Como ya he descrito en otras ocasiones, las personas que explican con un estilo optimista los sucesos que les afectan, tienden a gozar de relaciones más estables y duraderas qeu quienes aplican el modelo explicativo pesimista. La interpretación optimista, esbozada originalmente por el psicólogo estadounidense Martin E. P. Seligman, se caracteriza, en primer lugar, por juzgar el suceso en cuestión como un infortunio pasajero o un contratiempo transitorio. En segundo lugar, limita o encapsula los efectos de los descuerdos o enfrentamientos y evita establecer generalizaciones fatalistas sin salida. Y en tercer lugar, la persona de estilo optimista no se sobrecarga de culpa por lo ocurrido, sino que sopesa su grado de responsabilidad junto con la contribución al problema de otros. En definitiva, cataloga los reveses como fruto de algún error subsanable que, a la vez, le sirve de aprendizaje. Por el contrario, la interpretación de tipo pesimista considera que los efectos del problema son irreversibles y los daños generales y permanentes. La persona de estilo explicativo pesimista se suele acusar totalmente de lo sucedido y no ve la oportunidad de aprender la situación.

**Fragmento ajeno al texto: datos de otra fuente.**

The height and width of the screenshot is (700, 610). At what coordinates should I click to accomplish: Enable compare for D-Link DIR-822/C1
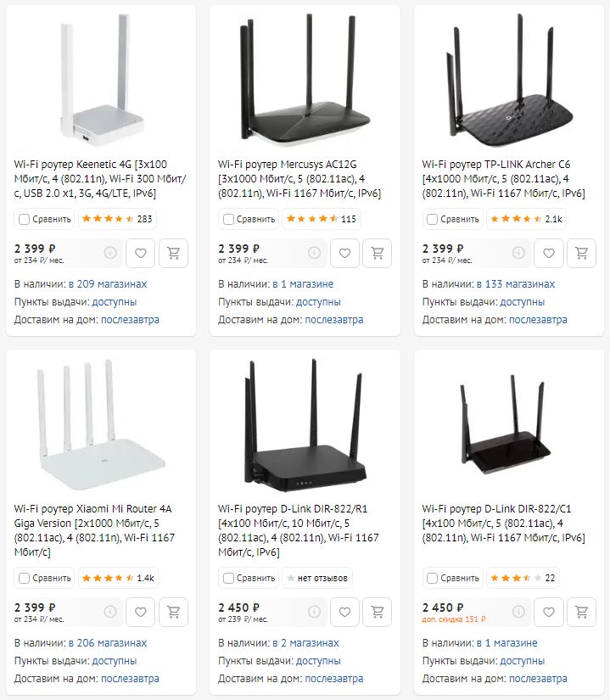[x=433, y=578]
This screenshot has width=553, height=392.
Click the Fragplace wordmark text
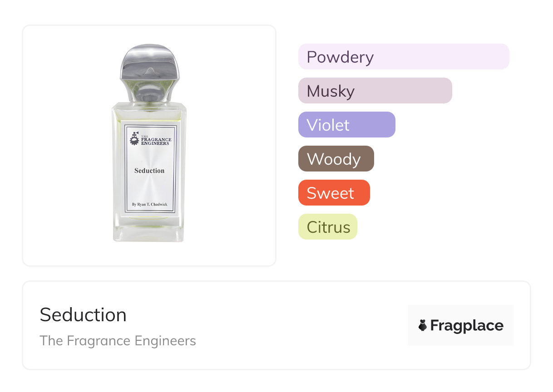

El estilo optimista de enjuiciar los conflictos nos empuja a minimizar el impacto o incluso a buscar el lado positivo de las crisis, alimenta en nosotros la sensación de que podemos controlar las circunstancias y nos protege del autocastigo y del desánimo. Este estilo de explicar los hechos no está reñido con la aceptación de los problemas reales o las circunstancias desafortunadas, ni con el reconocimiento de los propios fallos. Tampoco nos ciega ante la posibilidad de que la relación esté afligida por una incurable enfermedad. Pero sí es incompatible con la apatía, la impotencia y el rechazo de opciones que puedan ayudar a mejorar la situación. En este sentido, nos anima a buscar una solución al problema; y cuanto más
persistimos, más altas son las probabilidades de encontrarla, en caso de que esta exista.
La disposición optimista suele coexistir con otros atributos del carácter favorables para la convivencia, como la extroversión o la tendencia de la persona a ser afable y comunicativa, y la inclinación a agradecer o a sentir y mostrar gratitud por algo recibido.
Otra cualidad de la personalidad muy útil a la hora de resolver los conflictos cotidianos en las relaciones es la capacidad de perdonar. Aunque disculpar ofensas graves no es tarea fácil, el inconveniente de no perdonar -u olvidar- las provocaciones, los rechazos o los errores cotidianos, es que a menudo nos convierte en personas ofuscadas con los pequeños agravios que inevitablemente ocurren en casi todas las relaciones. Nos transforma en seres amargados y obsesionados con los ajustes de cuentas, lo que impide la reconciliación y la recuperación de la armonía y la paz interior.

Luis Rojas Marcos: "Convivir". Punto de Lectura, 2009, Madrid. Pp.:31-34.